* **ЗАДАНИЕ 1**: Кто вел предмет «Обществоведение», согласно воспоминаниям об уроке обществоведения?
* **ЗАДАНИЕ 2**: Замените «учителя» на «преподавателя» в воспоминаниях об уроке обществоведения и приведите получившийся фрагмент между словами «Надо сказать, что» и «лек­тор Кроль!.. Стоп!..» включительно.
* **ЗАДАНИЕ 3**: Напишите продолжение воспоминаний об уроке обществоведения, начиная сразу после их последней фразы.

* **ФРАГМЕНТ ТЕКСТА**:
============

И я рассказал, что в бытность мою перво­курсником в нашем учебном заведении был такой предмет с красивым названием «Об­ществоведение», который вела по совмести­тельству молодая, но строгая учительница по музлитературе, и был я вызван отвечать урок, конечно же, не подготовившись.

Надо сказать, что учеником тогда я был не самым прилежным, за месяц до этого по лености за что-то получил «неуд» и без сти­пендии прожил этот месяц не очень сытой студенческой жизнью. Вот и сейчас нетвер­до шагал к столу учителя, с ужасом пред­ставляя себе перспективу еще одного тако­го же месяца.

- Ну, что же делать? – в отчаянии думал я. – Эх! Был бы я такой же умный, как наш лек­тор Кроль!.. Стоп!..

Не знаю, каким ветром задул мне в тот час привет с моей малой Родины-матери, как умудрился я привязать к теме урока успехи алюминиевой промышленности и советско­го самолетостроения из лекции С. Г. Кроля трехлетней давности, но речь моя перед из­умленным классом была так же, как и у него, пронизана гражданским пафосом и патри­отизмом, с нужными смысловыми паузами, с выделением главного, и даже некоторые интонации автора мне вдруг припомнились, и я добросовестно копировал автора, играя, можно сказать, перед публикой роль лекто­ра, умудрившись часовую в оригинале лек­цию «оттарабанить» за несколько минут…

Под стук собственных каблуков воз­вращался на свое место, сопровождаемый изумленными взглядами однокурсников, в томительной паузе ожидающих вердикта учительницы…

- Ну, что же делать? Наверное – ПЯТЬ!

============

* **ИСХОДНЫЕ ДАННЫЕ**:
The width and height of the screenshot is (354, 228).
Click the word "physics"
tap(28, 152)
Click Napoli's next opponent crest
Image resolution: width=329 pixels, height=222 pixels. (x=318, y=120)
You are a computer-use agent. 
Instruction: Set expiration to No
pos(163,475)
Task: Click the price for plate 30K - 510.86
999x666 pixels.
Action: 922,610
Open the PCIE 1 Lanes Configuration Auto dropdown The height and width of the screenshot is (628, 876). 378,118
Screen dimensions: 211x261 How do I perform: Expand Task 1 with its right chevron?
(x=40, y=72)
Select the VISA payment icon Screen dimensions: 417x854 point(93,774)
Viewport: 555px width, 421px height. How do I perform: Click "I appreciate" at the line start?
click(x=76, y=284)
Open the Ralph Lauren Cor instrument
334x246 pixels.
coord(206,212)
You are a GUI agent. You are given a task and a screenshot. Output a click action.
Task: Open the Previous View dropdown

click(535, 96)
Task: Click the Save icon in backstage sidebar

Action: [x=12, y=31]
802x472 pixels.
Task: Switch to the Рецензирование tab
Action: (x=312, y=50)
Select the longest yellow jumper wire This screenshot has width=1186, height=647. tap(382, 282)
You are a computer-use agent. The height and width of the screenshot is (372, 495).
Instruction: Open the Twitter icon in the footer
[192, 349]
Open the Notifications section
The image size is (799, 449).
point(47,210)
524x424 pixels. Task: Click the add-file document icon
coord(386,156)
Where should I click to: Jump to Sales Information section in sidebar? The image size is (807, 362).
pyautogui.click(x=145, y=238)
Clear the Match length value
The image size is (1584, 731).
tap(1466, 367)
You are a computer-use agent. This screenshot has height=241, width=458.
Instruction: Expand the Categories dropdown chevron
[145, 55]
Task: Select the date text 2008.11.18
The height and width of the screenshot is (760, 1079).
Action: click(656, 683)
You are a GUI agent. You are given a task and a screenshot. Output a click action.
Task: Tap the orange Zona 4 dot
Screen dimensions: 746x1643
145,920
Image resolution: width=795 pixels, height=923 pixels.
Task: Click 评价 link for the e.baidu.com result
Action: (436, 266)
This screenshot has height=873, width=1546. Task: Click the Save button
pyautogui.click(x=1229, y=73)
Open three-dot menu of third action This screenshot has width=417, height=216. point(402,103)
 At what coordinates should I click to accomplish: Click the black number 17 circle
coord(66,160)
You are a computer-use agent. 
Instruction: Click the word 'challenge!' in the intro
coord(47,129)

============

* **ОТВЕТ 1**: Его вела по совместительству молодая, но строгая учительница по музлитературе.

* **ОТВЕТ 2**:
Надо сказать, что учеником тогда я был не самым прилежным, за месяц до этого по лености за что-то получил «неуд» и без сти­пендии прожил этот месяц не очень сытой студенческой жизнью. Вот и сейчас нетвер­до шагал к столу преподавателя, с ужасом пред­ставляя себе перспективу еще одного тако­го же месяца.

- Ну, что же делать? – в отчаянии думал я. – Эх! Был бы я такой же умный, как наш лек­тор Кроль!.. Стоп!..

* **ОТВЕТ 3**:
И я стал героем дня!

По закону парных случаев или просто по прихоти судьбы этот успех был повторен с еще более весомыми для меня последстви­ями. Через четыре года я был призван в Со­ветскую Армию для прохождения срочной службы, оказался в капустиноярских степях, на ракетном полигоне. Где-то на четвертом месяце службы, на очередных занятиях по политподготовке, возникла непредвиден­ная пауза по причине задержки майора-зам­полита. Целая рота сидела в бездействии, что было недопустимо с точки зрения Уста­ва!

Заметив нарастающее смятение старши­ны, переходящее в панику, я, вспомнив про­шлый триумф после успешного выступле­ния на идеологическом фронте, нескромно вызвался провести политинформацию. Здесь я был уже не робкий студент-перво­курсник, а уверенный в себе дипломирован­ный актер театра! И опять прозвучал кон­цертный номер под названием «Советское самолетостроение». В роли лектора Кроля – артист Николай Полосухин.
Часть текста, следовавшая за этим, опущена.